Friar Jack Muses About Better Understanding Between Muslims and Christians

As a Franciscan and a Christian, I feel uneasy about the violent conflictin Afghanistan. It is clear that the kind of terrorism that traumatized our nation in September, killing several thousand innocent people, must beresisted and stopped as effectively as possible. Indeed, every nation must protect its citizens and guests from such murderous attacks. And it's hard to see how the terrorists can be stopped and brought to justice without physical conflict and confrontation, but are we doing everything right in Afghanistan?

I feel highly concerned about the frequent reports (and, yes, we need to be aware of the propaganda factor) of innocent civilians being killed or made homeless and forced into harsh refugee situations. Some accidental deaths of civilians and severe dislocations seem sadly unavoidable in warfare, but is our nation doing everything it reasonably can to value and protect such lives? I am similarly concerned about what is happening to Christian-Muslim relations—and the level of respect and understanding that all people of good-will want to see between these two world religions. It seems rather clear that Muslims around the world who seek to live out the true spirit of Islam abhor the terrorist attacks of September 11, as well as the lame attempts of extremists to link such incredibly cruel behavior to the will of God.

Our nation is sincere, I believe, in saying that our war is not against Islam but terrorism. Yet, how does it look to many Muslims around the world when they see the incessant and violent pounding of a Muslim land (Afghanistan) with our massive air attacks. And what do Muslims think when they hear repeated reports of civilian casualties of Muslims and the worsening plight of Muslim refugees. For example, many fear that thousands and thousands of refugee children may starve or die in the freezing cold as winter sets in.

It's imperative that we find ways to show concern for the precious lives of innocent civilians and children. Otherwise, our insistence that we are fighting terrorism in Afghanistan and not Islam will become harder and harder to believe. In this country, too, there are instances of brothers and sisters being harassed, threatened or assaulted by bigoted individuals because they are Muslim—or simply because they are Arab or Middle Eastern in appearance.
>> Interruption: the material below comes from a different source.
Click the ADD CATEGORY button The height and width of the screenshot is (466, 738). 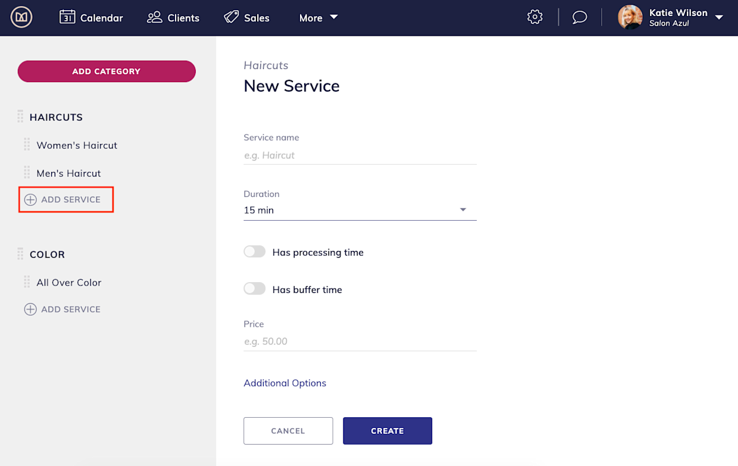click(106, 71)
This can only add to the impression in Muslim circles that Islam itself is under attack. We need to work harder to bring our actions into greater harmony with our words.

At this point, we look to an incident in the life of St. Francis that can serve as a model for solving conflicts in a nonviolent way and for improving understanding between Christians and Muslims. Francis of Assisi (1182-1226), who lived during the time of the Crusades, had come to distrust violence and war. In the year 1219 he sought a non-violent way to solve the conflict between Christians and Muslims. Francis journeyed to Damietta, Egypt, near the mouth of the Nile, determined to have a meeting with the Sultan of Egypt, even as Christian crusaders were engaged in bloody conflict with the Muslim forces nearby.
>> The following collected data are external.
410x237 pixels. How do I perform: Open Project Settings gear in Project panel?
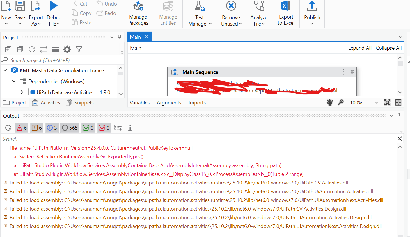coord(67,49)

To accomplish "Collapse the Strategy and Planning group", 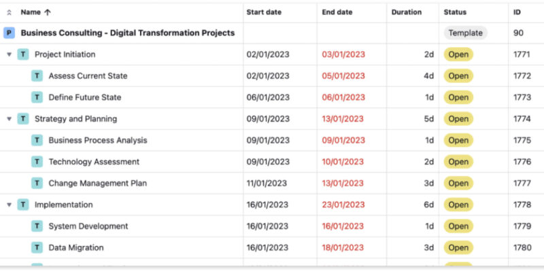I will tap(9, 119).
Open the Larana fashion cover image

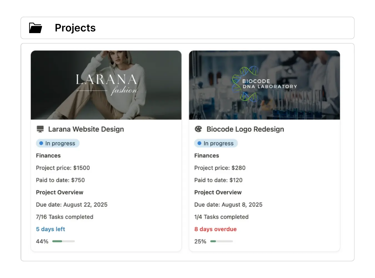click(106, 85)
Francis succeeded in getting an audience with Sultan Malek-el-Kamel. Though Francis tried to persuade the Sultan of the good news of Jesus' saving love for all, the Sultan was not drawn away from his own faith and convictions. Yet, he saw Francis' enthusiasm and courage and listened to him courteously and with admiration. He saw to it, moreover, that Francis was given safe passage back to the Christian camp. In our day, we need to follow the example of St. Francis and the sultan and reach out in respectful dialogue with our brothers and sisters of different religions and cultures. I'll tell you about one recent example of this in the conclusion to my musings, below.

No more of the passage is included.